Il ne reste donc probablement qu'une seule voie possible : la Consentement le candidat conformément à l'art. 6, al. 1, let. a RGPD. En effet, les prestataires de services de surveillance et certaines entreprises font valoir que les candidats peuvent donner leur consentement volontairement et légitimer ainsi le traitement des données. En principe, la Consentement une base juridique valide si elle satisfait aux exigences de la RGPD correspond à : c'est-à-dire lorsqu'elle est volontaire, éclairée, spécifique et expresse. Cependant, c'est précisément le caractère volontaire du processus de candidature qui constitue le point crucial (voir section suivante).

Sans Consentement l'utilisation du proctoring n'est pas autorisée. Comme déjà indiqué, ni la nécessité contractuelle ni l'intérêt légitime ne sont fiables. Une utilisation conforme à la protection des données doit donc reposer sur le consentement préalable et actif des candidats, qui doivent recevoir toutes les informations pertinentes (étendue de la surveillance, finalité, durée, destinataires, technologie du logiciel, etc.). Transparence est ici indispensable : les candidats doivent savoir exactement dans quoi ils s'engagent, y compris en ce qui concerne les éventuelles évaluations automatisées par des algorithmes d'IA. Ce dernier point est toutefois difficile à réaliser, car le fonctionnement des algorithmes de surveillance propriétaires est souvent opaque. Néanmoins, le délégué à la protection des données de Berlin exige, par exemple, que les critères d'évaluation automatisée soient également divulgués.

Source : Rapport annuel 2022 du délégué à la protection des données de Berlin

Consentement volontaire et “ véritable ” possibilité de choix

Le site RGPD impose des exigences élevées à une Consentement, en particulier lorsqu'il existe un déséquilibre de pouvoir entre le responsable et la personne concernée. Considérant 43 RGPD souligne que dans les situations présentant un déséquilibre manifeste, par exemple entre une autorité publique et un citoyen ou entre un employeur et un candidat, une Consentement ne peut généralement pas être considéré comme volontaire.

Pour la surveillance des examens, cela signifie que les candidats doivent avoir le choix réel de participer ou non à un test en ligne surveillé, sans que cela n'entraîne de conséquences négatives. Les autorités de contrôle recommandent expressément de proposer d'autres possibilités de test. Concrètement, cela peut signifier offrir aux candidats un examen présentiel sur place comme option équivalente, par exemple dans l'entreprise ou dans un centre d'évaluation. Ce n'est que s'il existe une alternative équivalente que l'on peut parler d'une décision volontaire.

En revanche, il n'y a pas de véritable choix lorsque Consentement peut être formellement refusée, mais cela signifie en réalité la fin de la candidature. Une pression subtile (par exemple, la mention qu'il est “ recommandé ” de participer via la surveillance) exclurait également le caractère volontaire. Voir également la décision de la Cour d'appel de Thuringe du 17 novembre 2025 (réf. : 3 U 885/24) : Traitement La collecte de données biométriques, qui servent par exemple à la reconnaissance faciale et donc à l'identification des candidats, enfreint l'article 9. RGPD, lorsqu'il n'y a pas de véritable possibilité de choix.

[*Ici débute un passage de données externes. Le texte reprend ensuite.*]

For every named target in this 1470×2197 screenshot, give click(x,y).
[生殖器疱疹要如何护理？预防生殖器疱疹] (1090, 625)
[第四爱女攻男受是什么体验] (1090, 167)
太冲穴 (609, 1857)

Conclusion à ce stade : une conformité avec la protection des données Consentement dans le cadre d'une procédure de recrutement est possible, mais uniquement dans le strict respect du principe du volontariat. Dans la pratique, cela oblige l'employeur à proposer une autre méthode équivalente pour la procédure de sélection. Ce n'est qu'alors que le consentement des candidats peut être considéré comme valable. Consentement justifiant le traitement des données.

Recommandations pratiques axées sur la pratique

Vous trouverez ci-dessous quelques mesures pratiques, pour garantir la conformité à la protection des données lors de la surveillance :

  • Proposer une alternative à la surveillance : Offrez un véritable choix. Par exemple, vous pouvez proposer en parallèle un test présentiel sous surveillance sur place ou dans un centre d'évaluation. Indiquez clairement que le refus du contrôle en ligne n'entraînera aucune conséquence négative.

  • Consentement obtenir des informations : Avant le test, obtenez une autorisation expresse Consentement des candidates (de préférence par écrit ou sous forme électronique). Assurez-vous que toutes les informations sont fournies de manière compréhensible : quelles données sont collectées (vidéo, audio, captures d'écran, photos d'identité, etc.), à quelles fins, qui reçoit les données (par exemple, un prestataire de services de surveillance en tant que sous-traitant), durée de conservation et droits des candidates. Indiquez le droit de rétractation. Les candidats doivent savoir exactement à quoi ils consentent.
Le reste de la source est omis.